Internal reliability aims to assess to what extent all items of a scale or measurement study the same concept (Howitt and Cramer, 2017). The concept is crucial for questionnaire data collection type and requires the researcher to assess whether multiple-indicator measures within the instrument are consistent using Cronbach’s alpha test (Gray, 2014). A higher score implies a higher internal reliability.
Lastly, inter-rater reliability refers to how consistent and accurate are the judgements made by multiple people (Bryman and Bell, 2015). The measure refers to coding of observations, assigning scores to performance or categorising data which is performed by a number of coders. Inter-rater reliability is high when the scores of multiple
individuals performing the coding are positively correlated (Gray, 2014).
Reliability of the current study
The research often requires its measurements to be stable. However, Howitt and Cramer (2017) noted that some psychological characteristics such as attention, happiness and alertness are not stable over time and could vary depending on the state of a person when they are taking part in the research. Therefore, the actual elements of the scene participants noticed in the current study could change if they were retested. However, the current project did not aim to find set patterns of visual behaviour. Instead, the aim was to compare the means between the groups of
respondents – those with different levels of familiarity, goals or chosen and non-chosen products. Therefore, although the actual elements noticed in the scene could differ on repeated test, it is assumed that the volume of visual attention will remain the same.

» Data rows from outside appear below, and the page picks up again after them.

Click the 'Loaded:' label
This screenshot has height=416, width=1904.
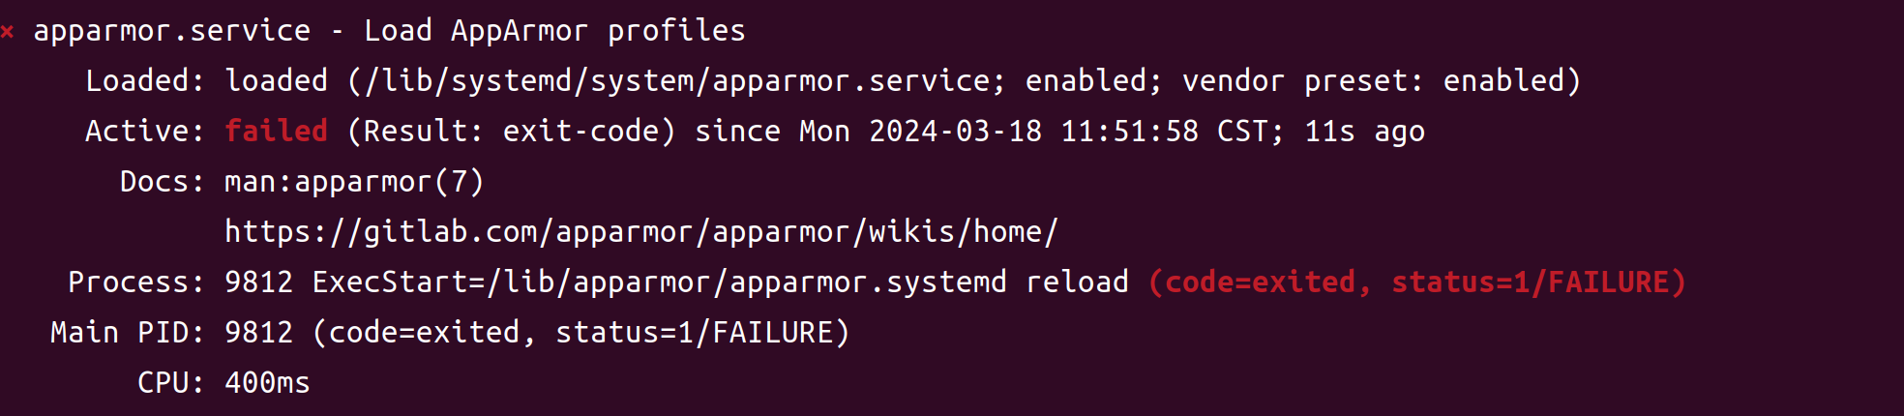click(x=145, y=80)
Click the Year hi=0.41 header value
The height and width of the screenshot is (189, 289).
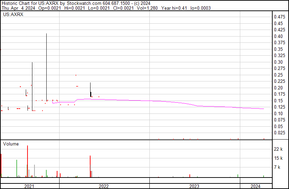[x=174, y=8]
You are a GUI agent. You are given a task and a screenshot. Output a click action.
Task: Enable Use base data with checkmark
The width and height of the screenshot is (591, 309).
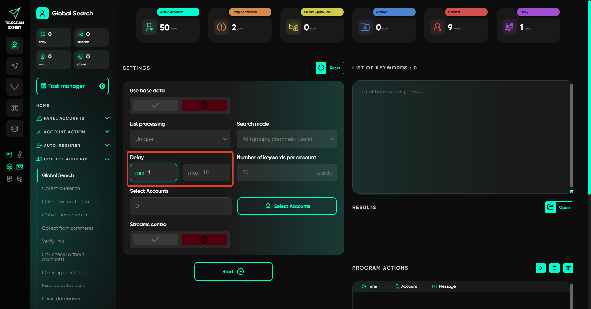(155, 105)
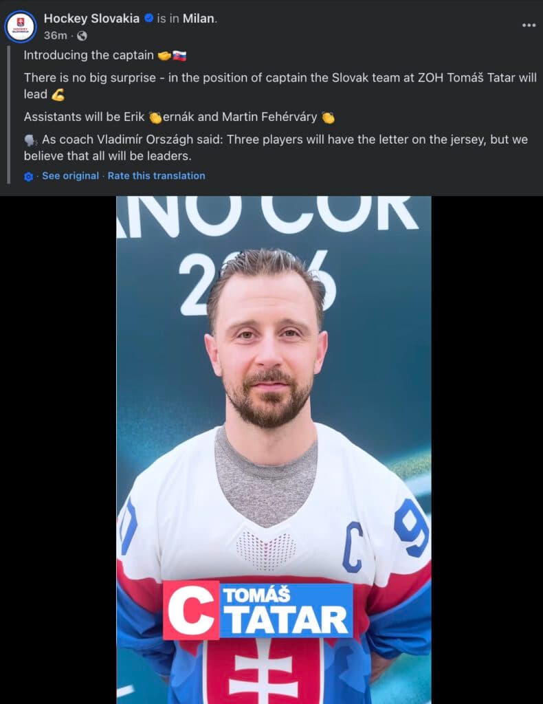Viewport: 543px width, 704px height.
Task: Click the translation settings gear icon
Action: 28,177

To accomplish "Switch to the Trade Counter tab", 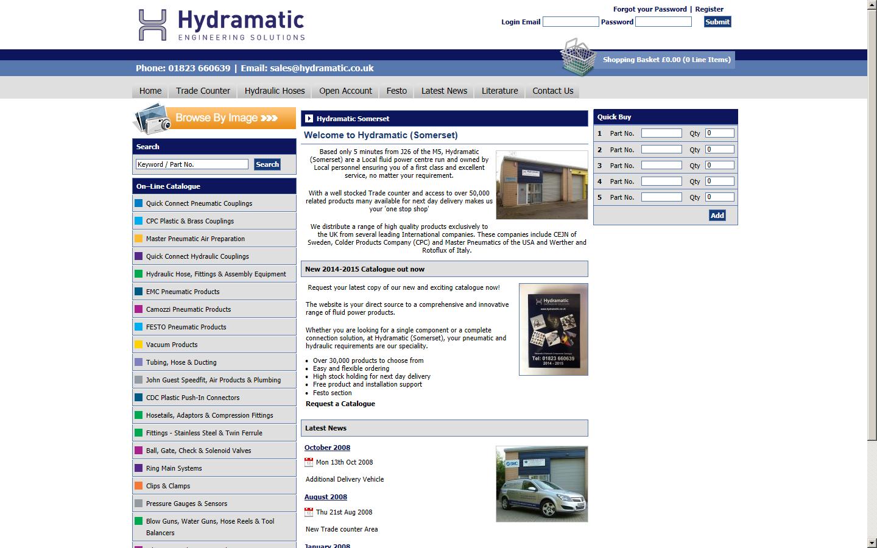I will pyautogui.click(x=202, y=90).
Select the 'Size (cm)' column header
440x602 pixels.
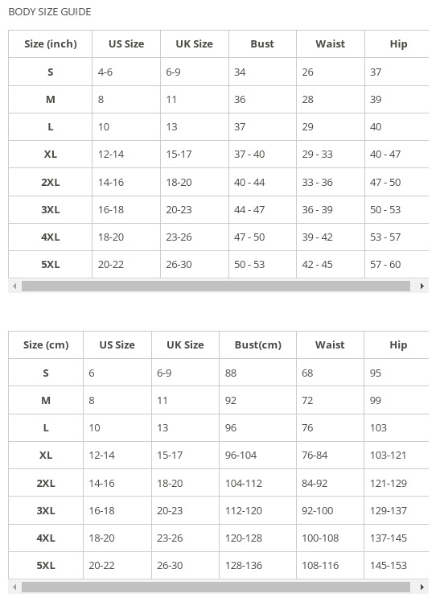[x=46, y=345]
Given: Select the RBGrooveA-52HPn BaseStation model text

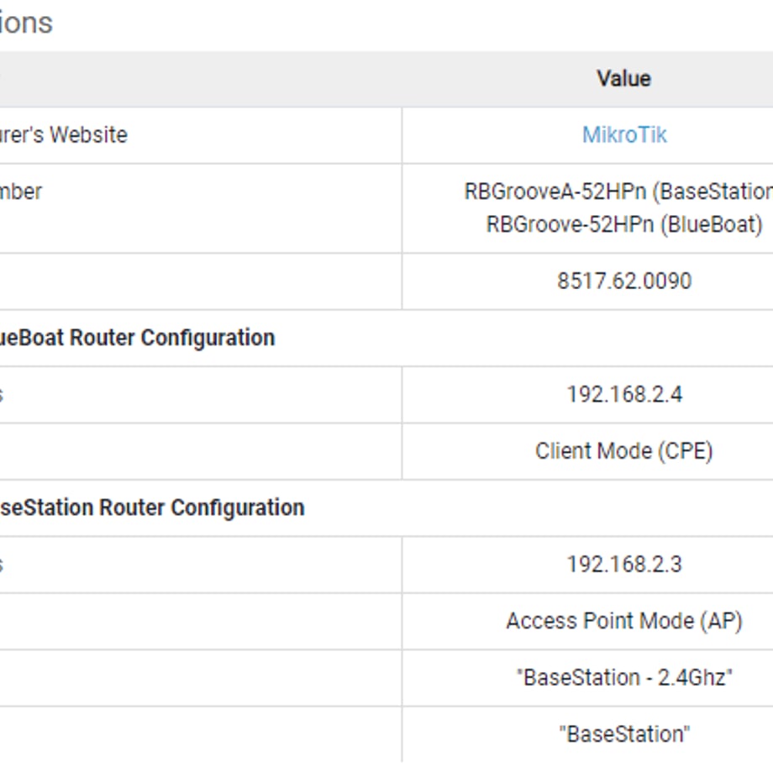Looking at the screenshot, I should [x=618, y=192].
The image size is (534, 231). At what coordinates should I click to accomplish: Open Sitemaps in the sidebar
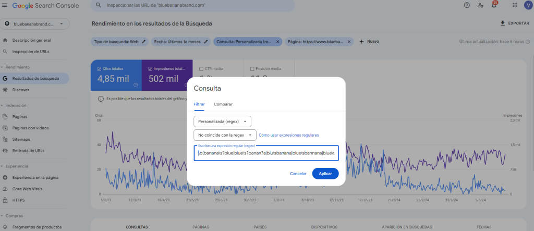pyautogui.click(x=21, y=139)
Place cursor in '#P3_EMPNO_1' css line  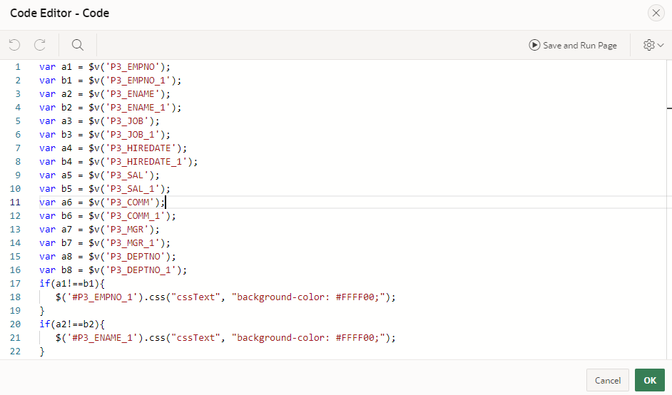[x=225, y=297]
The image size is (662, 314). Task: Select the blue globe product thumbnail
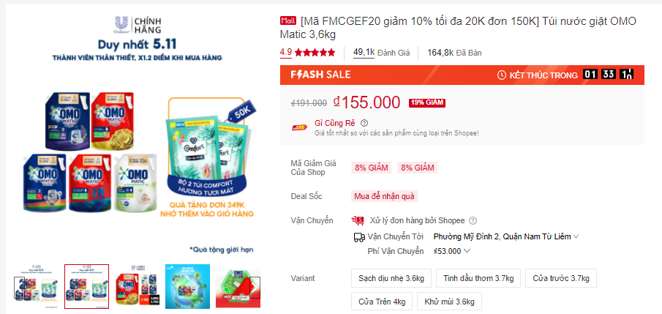click(x=187, y=286)
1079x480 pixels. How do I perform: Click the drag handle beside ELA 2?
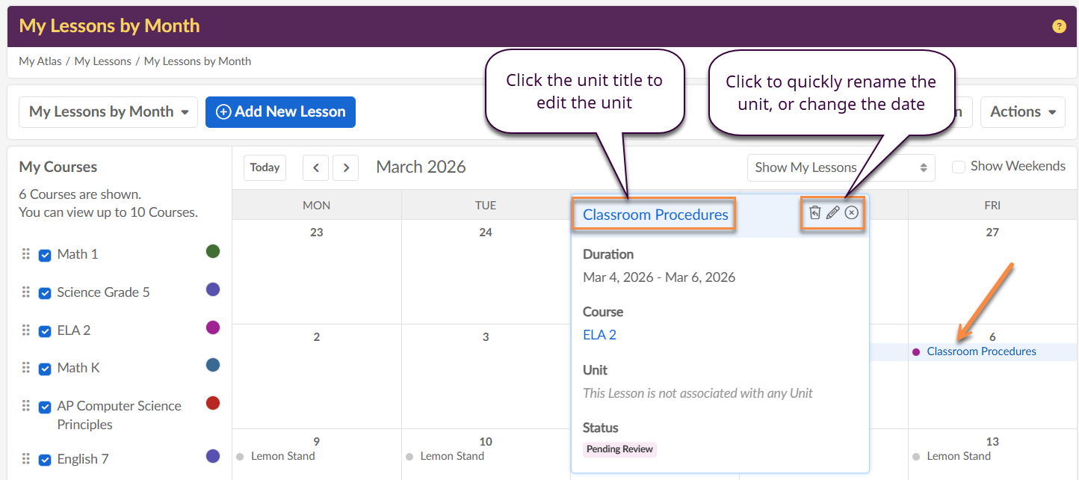pos(26,330)
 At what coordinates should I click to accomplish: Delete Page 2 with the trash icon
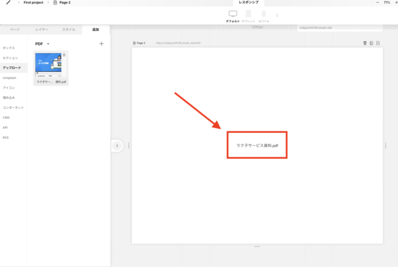pyautogui.click(x=365, y=43)
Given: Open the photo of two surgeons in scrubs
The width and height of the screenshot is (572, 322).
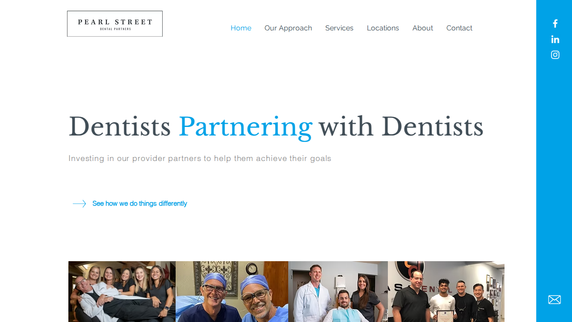Looking at the screenshot, I should point(232,292).
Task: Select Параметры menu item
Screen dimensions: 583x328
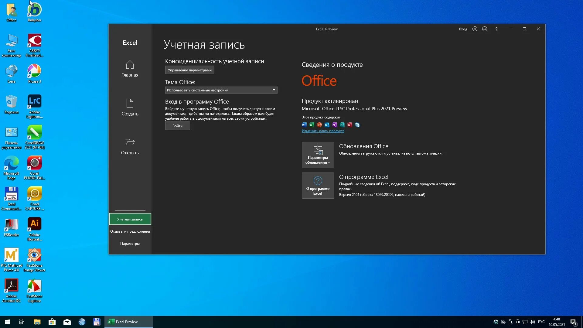Action: pos(130,243)
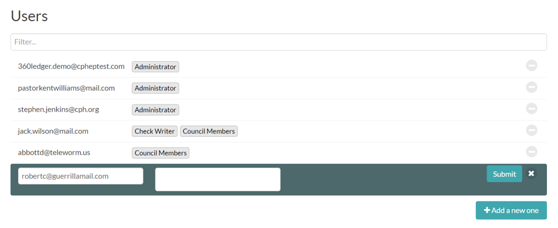Image resolution: width=558 pixels, height=228 pixels.
Task: Click the Submit button
Action: pyautogui.click(x=504, y=174)
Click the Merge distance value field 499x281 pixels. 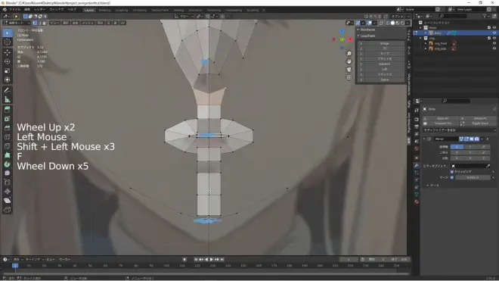click(473, 177)
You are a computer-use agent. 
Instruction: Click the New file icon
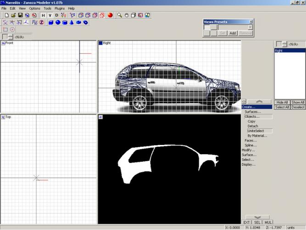pyautogui.click(x=6, y=15)
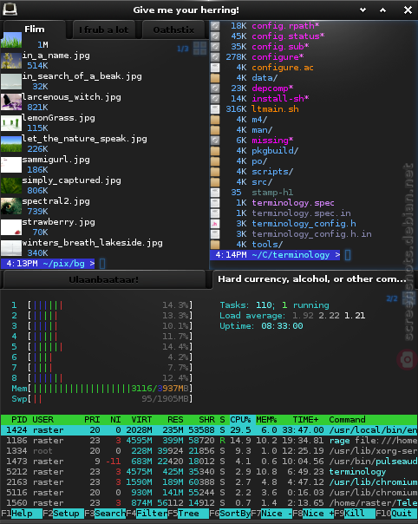
Task: Click the file icon beside ltmain.sh
Action: pos(215,109)
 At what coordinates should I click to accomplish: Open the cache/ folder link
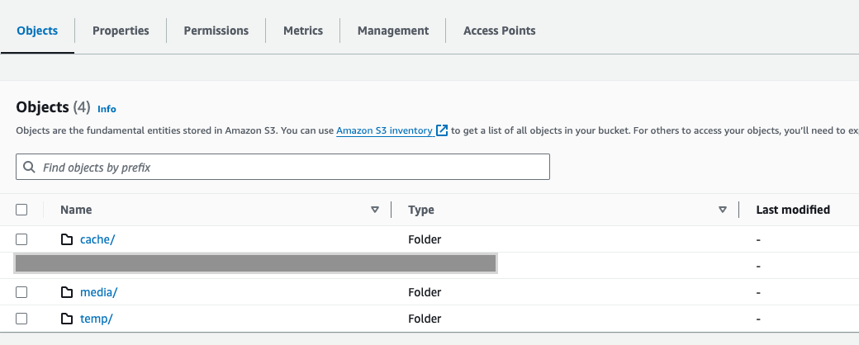point(97,239)
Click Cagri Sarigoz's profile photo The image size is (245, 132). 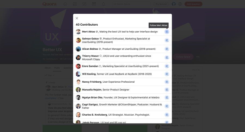[78, 106]
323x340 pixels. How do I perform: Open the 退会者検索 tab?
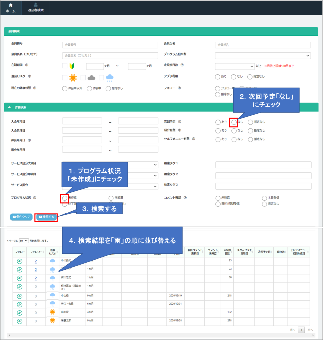pyautogui.click(x=35, y=8)
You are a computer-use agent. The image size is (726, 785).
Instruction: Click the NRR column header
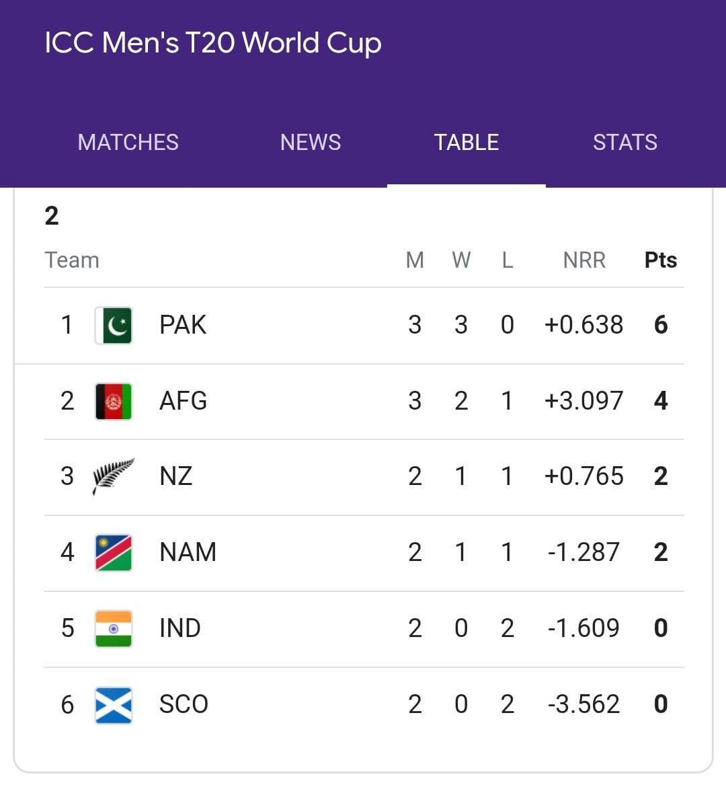tap(584, 260)
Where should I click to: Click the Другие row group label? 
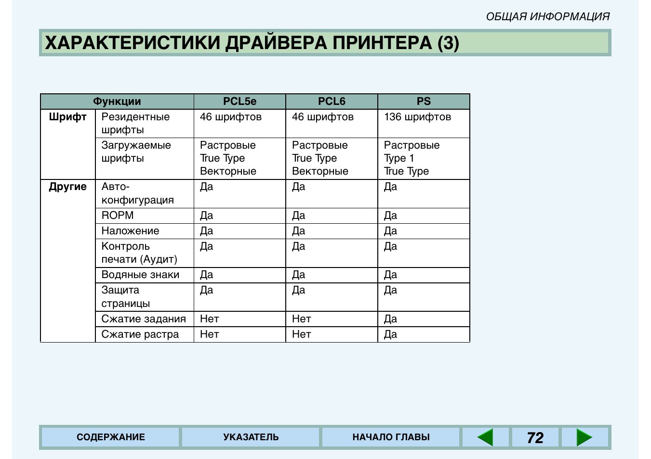point(68,187)
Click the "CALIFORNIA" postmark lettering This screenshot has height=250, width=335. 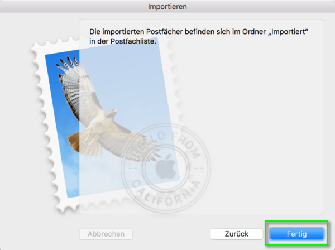pyautogui.click(x=166, y=193)
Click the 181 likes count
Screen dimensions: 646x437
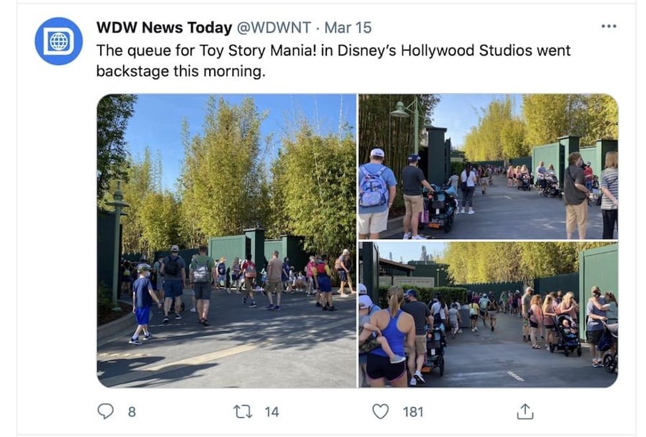[x=413, y=412]
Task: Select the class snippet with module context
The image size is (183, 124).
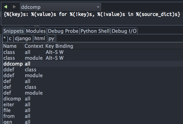Action: [x=93, y=58]
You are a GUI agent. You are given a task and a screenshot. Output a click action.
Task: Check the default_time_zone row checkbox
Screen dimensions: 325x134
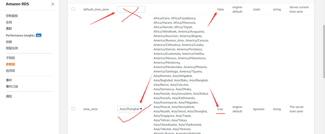tap(73, 9)
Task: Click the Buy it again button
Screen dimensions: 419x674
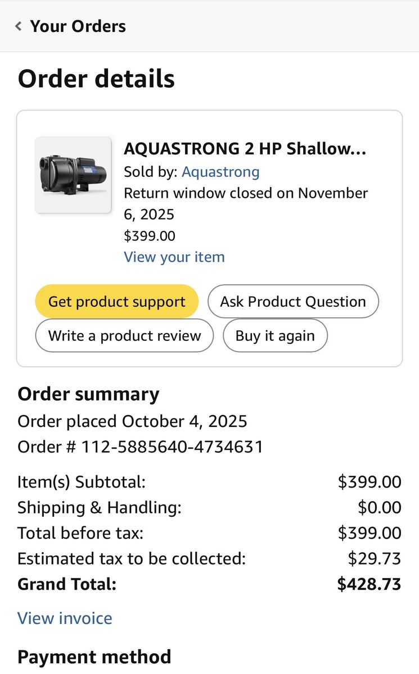Action: coord(275,336)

Such as regular visitors on average will look at the scene in a similar manner on a repeated test and pay less attention to the products, even though the actual products of the scene they notice could be different. Additionally, the study recruited a large
sample of respondents, which enabled to average out more extreme cases. Therefore, resulting in high stability.
Internal reliability is a concept which is important to the research utilising
questionnaires or some types of interview. This project gathered actual behaviour data, rather than relied on the responses of participants. Thus resulting in internal reliability measure being not applicable to the current project.
Finally, the collected eye-tracking data requires manual coding of fixations to identify which area of interest a participant looks at (further discussed in the following section).
Some research projects employ multiple researchers to undertake the task and then correlate the classification results to order to assess the extent to which the coders agree. However, it was not possible within the current project to have multiple coders, therefore all coding was conducted by the researcher. This could result in biases and low inter-rater reliability. In order to address this issue, a clear conservative rule was followed – a fixation was coded to the area of interest if it was overlaid by more than a half of a fixation. It should be noted that in most cases the coding was straightforward, but in borderline cases extra diligence was used. Additionally, all recordings were checked at least twice in order to correct any human error. Therefore, although only a single person coded the data, the adopted approach should result in high reliability of categorisation.